◆ Activity list ◆
1. According to the blog post, how many blog posts did the writer start and then nix in the last few days?
2. Repeat the stretch of the blog post from "No two people were" through "situation. We are all, what?" word for word.
3. Rewrite the blog post's paragraph beginning "No two people were raised the same" as a short bulleted list that keeps its main points.

─── Selected excerpt

Happy Hump Day!!!
I have at least five blog posts I have started in the last few days that I have nixed. One on politics, one on an Instagrams ugly list, one about Orlando, one about the reality of being an ‘author’ and one about all the ideas running around in CrAzYViLlE. All very long, and ranty, and *gasp* opinionated, but, they all ended with the same theme ringing loudly, do unto others.
No two people were raised the same, no two people have traveled the same path in life, no two people have been effected the same way in any given circumstance, and no two people react exactly the same in the same situation. We are all, what?
In a nutshell….
I don’t care who you vote for as long as you vote, because, YOU believe the candidate YOU are voting for best represents YOU. I will not judge YOU, and YOU should not judge me. But we do judge a bit don’t we? We are human, we are beautifully flawed, and we are all, what?
Instagrams Ugly list…
Now here, i’m judging you. You, who decided to tag someone I love more than life, more than self, more than anything God, (Yep I am touching on politics and religion… okay not religion, because I don’t have faith in all churches or a man made spin on the Bible, I have faith in the teachings of JC, ‘Do unto others’) has blessed me with. You, who takes joy in making someone feel less than when they have done nothing to you. You, who decided to tag someone to be hurtful.

──────
─── Material shown

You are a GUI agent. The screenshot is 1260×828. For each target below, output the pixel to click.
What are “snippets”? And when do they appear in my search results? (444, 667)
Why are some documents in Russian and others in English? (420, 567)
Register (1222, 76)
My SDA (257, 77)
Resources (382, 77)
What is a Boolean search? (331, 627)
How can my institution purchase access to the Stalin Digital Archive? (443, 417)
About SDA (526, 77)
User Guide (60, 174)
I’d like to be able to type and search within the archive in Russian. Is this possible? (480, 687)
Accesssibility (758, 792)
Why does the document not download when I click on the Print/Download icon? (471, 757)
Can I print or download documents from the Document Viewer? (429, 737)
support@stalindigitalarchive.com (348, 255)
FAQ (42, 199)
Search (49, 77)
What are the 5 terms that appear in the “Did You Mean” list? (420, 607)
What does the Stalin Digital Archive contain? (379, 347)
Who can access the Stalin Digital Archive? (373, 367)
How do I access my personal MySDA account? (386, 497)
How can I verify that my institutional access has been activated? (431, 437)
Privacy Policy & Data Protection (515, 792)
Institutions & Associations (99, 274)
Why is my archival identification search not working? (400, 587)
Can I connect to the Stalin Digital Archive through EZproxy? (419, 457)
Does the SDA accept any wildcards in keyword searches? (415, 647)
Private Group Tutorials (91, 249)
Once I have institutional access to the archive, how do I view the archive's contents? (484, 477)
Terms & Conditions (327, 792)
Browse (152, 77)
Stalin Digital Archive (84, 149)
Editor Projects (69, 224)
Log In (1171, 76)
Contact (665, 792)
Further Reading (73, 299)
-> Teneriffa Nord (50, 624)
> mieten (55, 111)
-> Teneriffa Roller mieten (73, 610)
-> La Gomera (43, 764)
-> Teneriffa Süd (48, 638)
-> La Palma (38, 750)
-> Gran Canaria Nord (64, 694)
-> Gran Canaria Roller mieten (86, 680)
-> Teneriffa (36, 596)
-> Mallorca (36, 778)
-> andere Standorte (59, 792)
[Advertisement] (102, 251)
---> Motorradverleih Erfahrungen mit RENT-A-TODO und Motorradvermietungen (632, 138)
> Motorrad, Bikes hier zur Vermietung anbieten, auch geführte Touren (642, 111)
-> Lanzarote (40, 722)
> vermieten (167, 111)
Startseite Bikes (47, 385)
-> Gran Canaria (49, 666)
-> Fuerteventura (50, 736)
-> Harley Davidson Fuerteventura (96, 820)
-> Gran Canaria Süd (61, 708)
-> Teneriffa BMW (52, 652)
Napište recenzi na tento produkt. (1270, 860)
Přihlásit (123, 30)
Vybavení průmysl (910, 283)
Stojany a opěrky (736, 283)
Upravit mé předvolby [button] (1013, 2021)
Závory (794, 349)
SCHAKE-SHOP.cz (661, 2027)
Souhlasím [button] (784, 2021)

──────

◆ Results of the exercise ◆
1. At least five.

2.
No two people were raised the same, no two people have traveled the same path in life, no two people have been effected the same way in any given circumstance, and no two people react exactly the same in the same situation. We are all, what?

3.
- No two people were raised the same.
- No two people have traveled the same path in life.
- No two people have been shaped the same way by any given circumstance.
- No two people react exactly the same in the same situation.